De fujões e jeitos de dizer

Compartilhe

Roger Pinto Molina é senador fugitivo ou fugitivo senador? A questão ocupa as redações desde domingo. O homem é senador. Pediu asilo ao Brasil. Depois de 455 dias à espera de salvo-conduto pra deixar La Paz, caiu fora. Em operação nebulosa, atravessou o território do país vizinho e entrou no brasileiro. O governo boliviano divulgou nota na qual chama o atrevido de fugitivo.
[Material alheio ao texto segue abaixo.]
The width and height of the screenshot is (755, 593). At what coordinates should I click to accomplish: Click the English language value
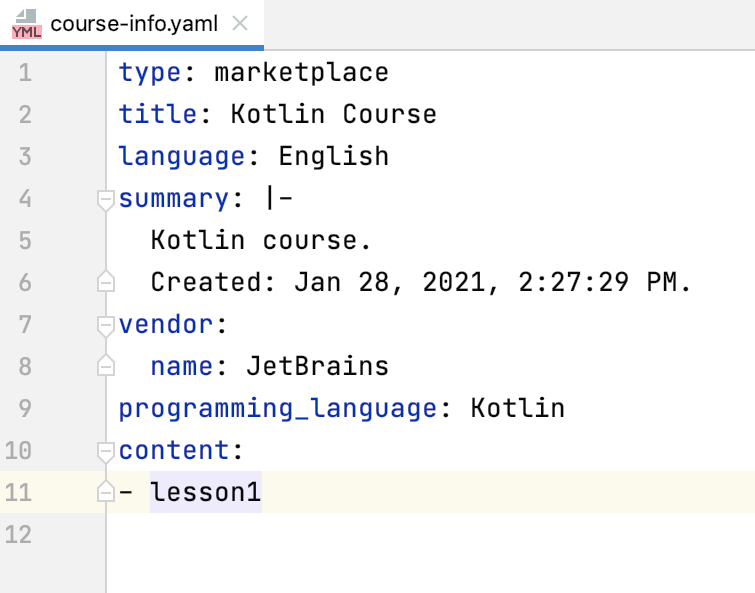click(x=333, y=157)
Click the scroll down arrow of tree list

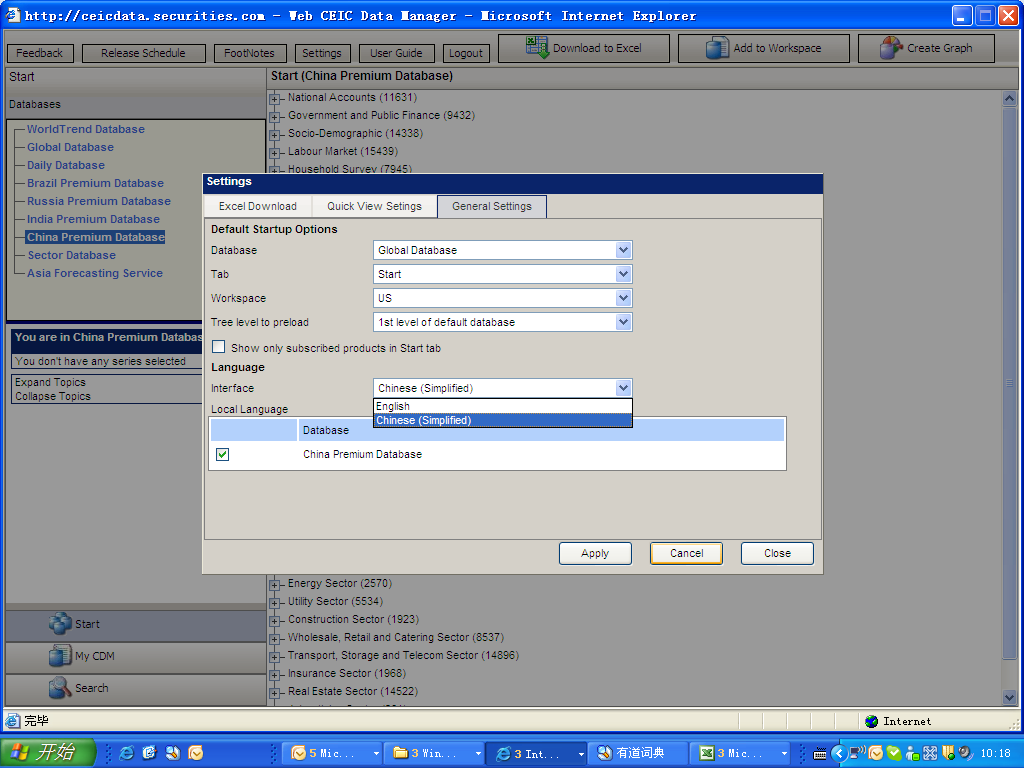click(1009, 697)
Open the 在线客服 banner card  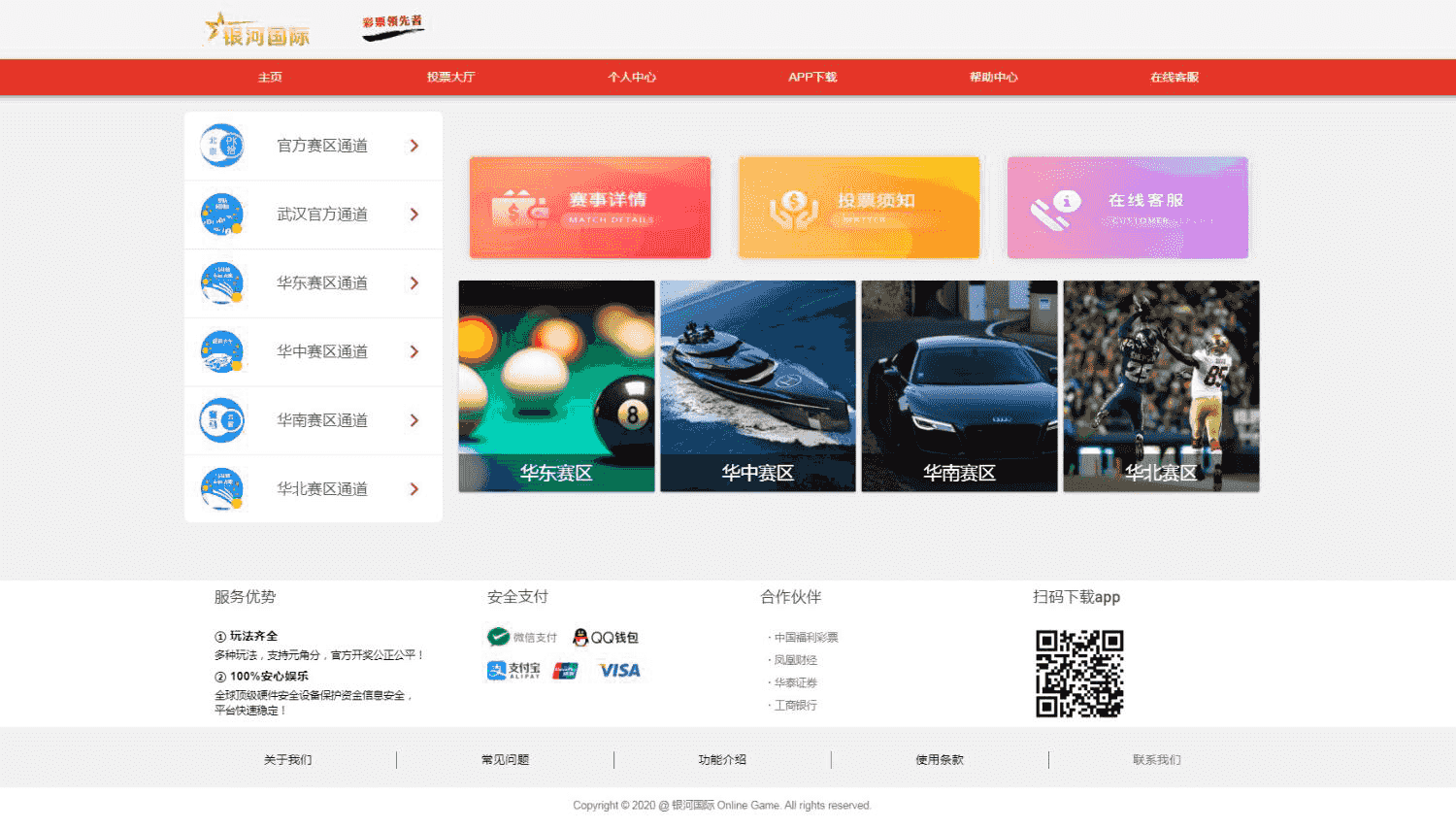point(1127,207)
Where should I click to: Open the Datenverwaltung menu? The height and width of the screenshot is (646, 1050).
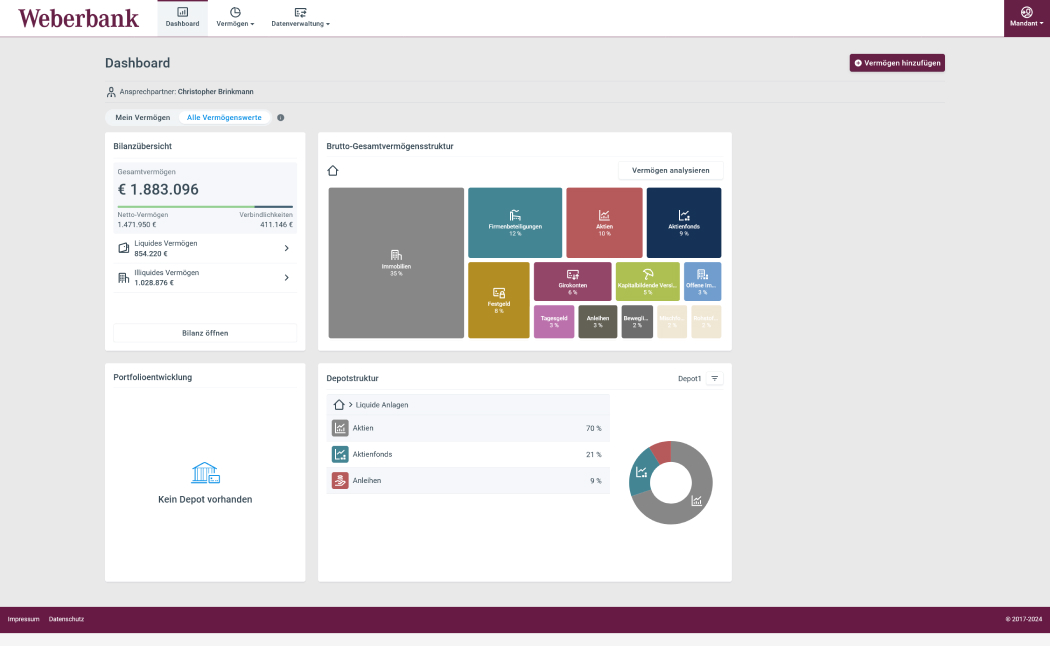[x=300, y=17]
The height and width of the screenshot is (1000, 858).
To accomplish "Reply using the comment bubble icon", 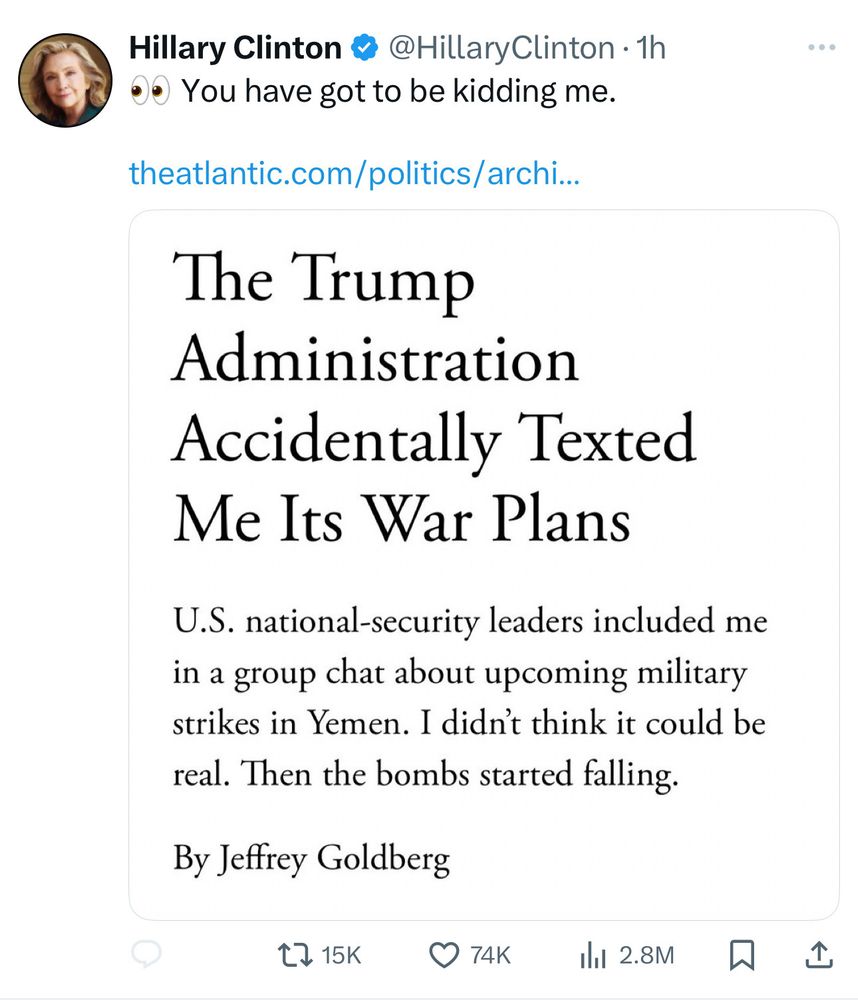I will tap(150, 955).
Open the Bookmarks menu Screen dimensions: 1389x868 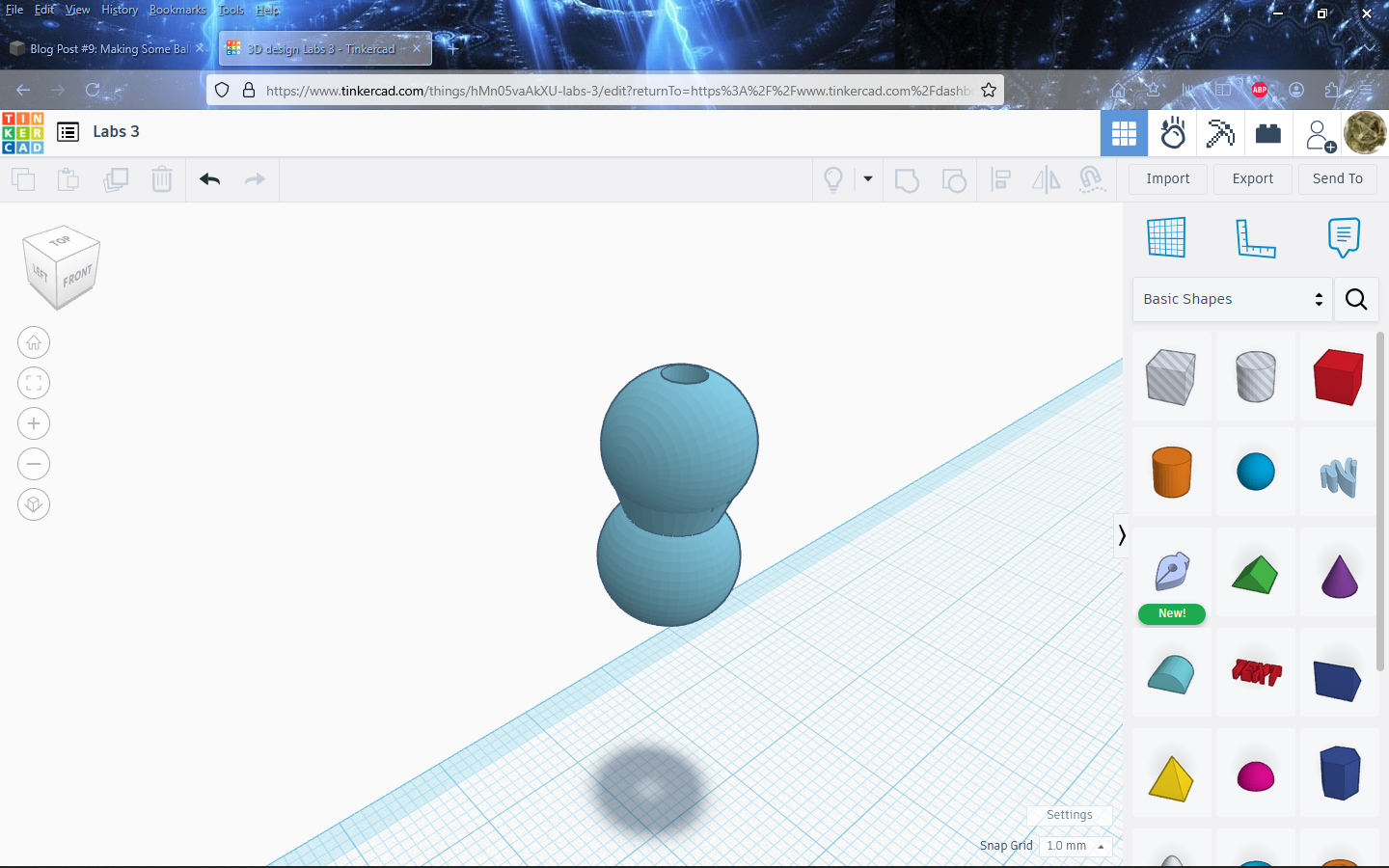coord(177,10)
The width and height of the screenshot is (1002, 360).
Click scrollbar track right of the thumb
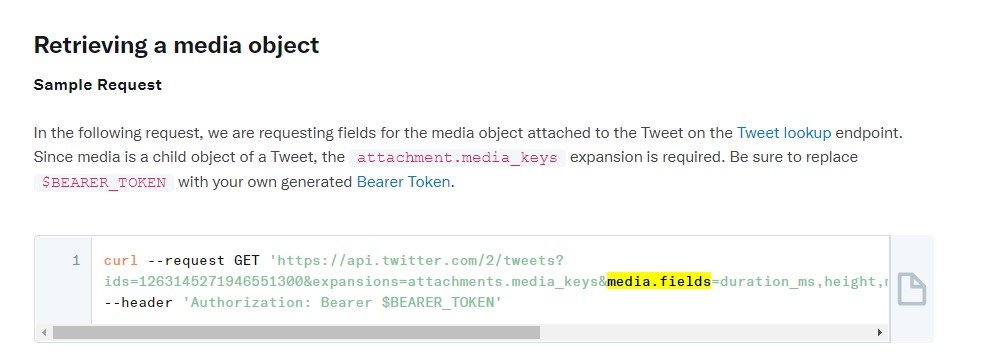point(706,333)
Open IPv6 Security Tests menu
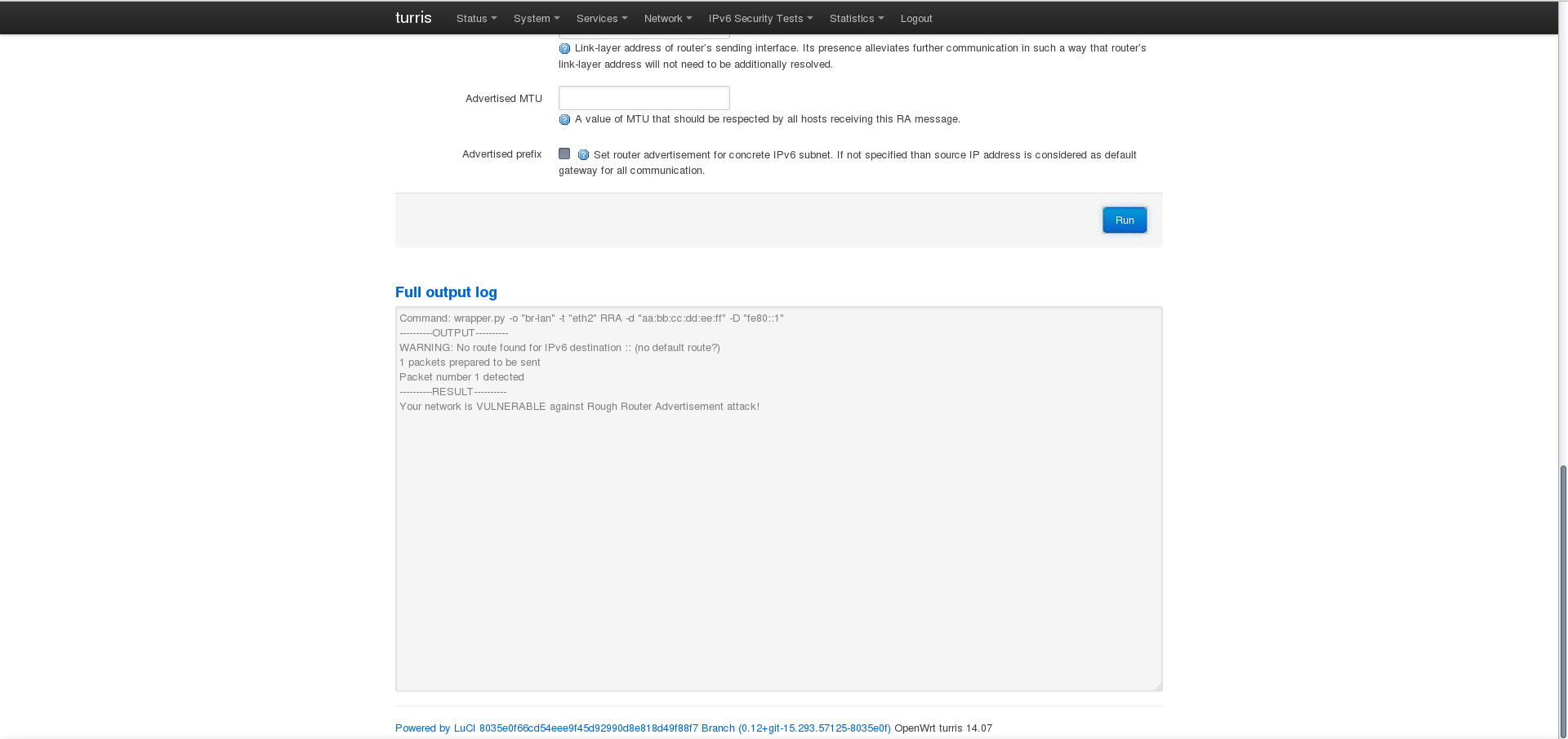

Daí a questão: ele é senador fugitivo ou fugitivo senador? A dúvida se explica. As palavras são infiéis por natureza. Mudam de classe gramatical como nós mudamos de roupa ou de penteado. Verbo vira substantivo, substantivo vira adjetivo, adjetivo vira advérbio, advérbio vira sabe lá o quê.

Vira-casacas

Machado de Assis conhecia as artimanhas da língua. Em Memórias póstumas de Brás Cubas, escreveu: “Não sou um autor defunto, mas um defunto autor”. O trocadilho deu nó nos miolos dos leitores. Parecia quebra-cabeça. O que o homem quis dizer com a brincadeirinha?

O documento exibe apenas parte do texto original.